Take the case of AIDS / HIV, for example. Rs. 5000 crore, with each crore being approximately US $ 212,765,960 has been spent on AIDS prevention and control since 1992, but the exercise has met with resounding failure. Over 4 million Indians are HIV positive: double the figure since 1994. There are some 1800 NGOs in India purportedly acting as AIDS activists but most of them are bogus. Their work is questionable, and as cynics put it, there are more people in India who live off AIDS and the money that should be used to prevent it than there are people dying from AIDS.

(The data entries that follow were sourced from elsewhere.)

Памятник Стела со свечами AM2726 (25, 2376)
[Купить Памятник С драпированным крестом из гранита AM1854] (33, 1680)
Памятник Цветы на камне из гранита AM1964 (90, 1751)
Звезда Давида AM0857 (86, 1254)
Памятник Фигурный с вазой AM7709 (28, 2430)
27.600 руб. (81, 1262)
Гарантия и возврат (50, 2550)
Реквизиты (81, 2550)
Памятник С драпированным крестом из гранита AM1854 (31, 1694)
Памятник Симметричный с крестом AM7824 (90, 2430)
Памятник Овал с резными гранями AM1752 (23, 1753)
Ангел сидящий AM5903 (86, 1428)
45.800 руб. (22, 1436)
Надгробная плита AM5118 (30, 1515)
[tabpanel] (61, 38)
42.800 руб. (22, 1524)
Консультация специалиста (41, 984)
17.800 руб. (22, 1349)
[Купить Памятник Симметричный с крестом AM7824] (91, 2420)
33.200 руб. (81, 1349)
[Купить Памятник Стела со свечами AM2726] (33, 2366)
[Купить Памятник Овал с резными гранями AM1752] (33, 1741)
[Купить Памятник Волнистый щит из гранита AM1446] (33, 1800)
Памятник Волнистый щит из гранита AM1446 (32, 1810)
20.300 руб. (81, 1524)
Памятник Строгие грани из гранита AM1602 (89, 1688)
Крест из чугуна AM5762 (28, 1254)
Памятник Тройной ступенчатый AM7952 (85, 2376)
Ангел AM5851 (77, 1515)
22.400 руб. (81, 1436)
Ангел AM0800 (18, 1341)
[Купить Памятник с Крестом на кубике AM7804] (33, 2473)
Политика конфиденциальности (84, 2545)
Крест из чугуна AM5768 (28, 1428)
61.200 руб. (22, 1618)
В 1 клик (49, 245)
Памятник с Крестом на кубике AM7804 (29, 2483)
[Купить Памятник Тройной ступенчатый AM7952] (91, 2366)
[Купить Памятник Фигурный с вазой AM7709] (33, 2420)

There are a number of factors that have led to this disaster and sadly; doctors have caused some of them. In rural India, where government healthcare is in theory supposed to be free, or almost free, apart from drugs not being stocked at all, there's also the problem of the drugs that are stocked sometimes being siphoned off and occasionally winding up at a doctor's private practice.